だけどね、僕はその時のことを覚えていますが、あれはあの年の九月のお彼岸ですけど〔1ドル〕242円だったんですよ、円が。それを切り上げたわけでしょう。そして、どれだけやるのか分からないままに、12月には200円になっているんです。わずか3か月ですよ。それで、翌年夏に私は大蔵大臣になりますが、その時は150円近いところにいっている。

それだけお金の値打ちがドカーンと変わってしまって、非常な苦しみでしたけれども。それで、社会全体の基礎が動かないはずがない。ただ金の出来事じゃないんだというのが、私の当時から思っていることなんで、従ってこれは長くかかると思ったが、こんなに長くかかるとは夢にも思わなかった。

が、しかし、まだ終わってないんじゃないかと。そういうことが言いたいんですね」

このターニングポイントに関して宮沢氏は、独自の見解を持つ。戦後の転換点は2つあり、一つは60年のいわゆる「安保騒動」であり、もう1つはこの「プラザ合意」であるというのである。この転換点に「終戦」は入らない。

その理由は「終戦は国民が選んだものではないから。黙ってても、負けたというだけのこと」と言うのである。それに対し、安保騒動は「岸さんという戦前派を代表とした戦前回帰的な権力主義の政治に対する反発だった」とし、安保騒動で戦前回帰が終了したと見る。

つまりは、岸内閣から変わった池田内閣の高度経済成長こそが国民が選んだことであり、宮沢氏は自ら新しいデモクラシーに参画したという自負があるのである。それだけに、安易な市場主義批判は、番組の最中でも容赦しない。政治評論家の岩見隆夫氏がホリエモンに象徴される「市場原理主義」への批判への感想をただした時のことである。


宮沢語録「市場原理主義って・・・」(2006年1月29日)

岩見:「市場原理主義は是認されていないのでは」
宮沢:「市場原理主義ってどういう意味ですか!」
岩見:「ああ・・・自由競争の原理を、やっぱりオーバーに取り入れすぎる、ということだと思うんですが」
宮沢:「ああ、逆にそういうことですか。・・・ああ、まあそういう見方もあるかもしれませんですね。でも取り入れないよりは取り入れた方が良いでしょうね」

宮沢氏にとって、憲法とともに経済活動は国の根本にかかわる問題として存在する。「市場の機能」は国づくりのエンジンとして常に意識されるのである。

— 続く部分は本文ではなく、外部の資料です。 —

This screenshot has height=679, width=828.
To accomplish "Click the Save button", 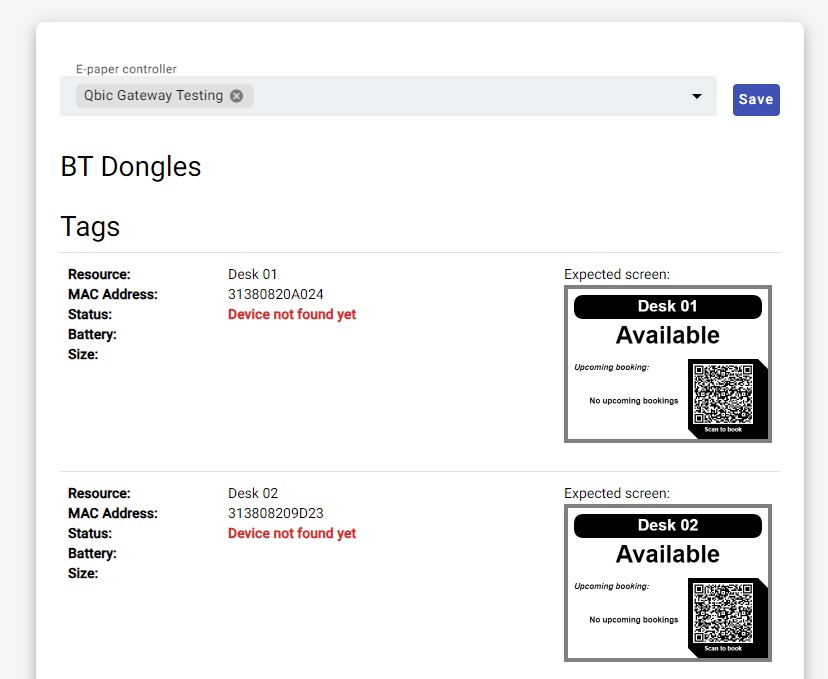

まずは、自由競争で経済を活性化させて国を潤わせ、それによる不公平は社会保障で救済していくという考えに立つのである。

現状分析では55年体制の中で社会党の政策を自民党が大幅に取り入れたことで、社会保障は今のところ大丈夫ということになる。それだけに、「統制経済」につながるような動きは許さないのである。

意外に思われたのだが、番組の中でこれからの日本型社会の進むべき道について尋ねた時に宮沢氏は「まあ、少し終盤で狂いかけたけど、まあ小泉さんがやってきたような姿で大体行く方がいいと思うな」と言ってのけたのも、民営化を推進しようとした総理への評価として成り立つのである。

憲法の条文と為替レート。軽武装と経済重視は今でも、宮沢氏の右のお尻のポケットにすっぽりと詰まっているのである。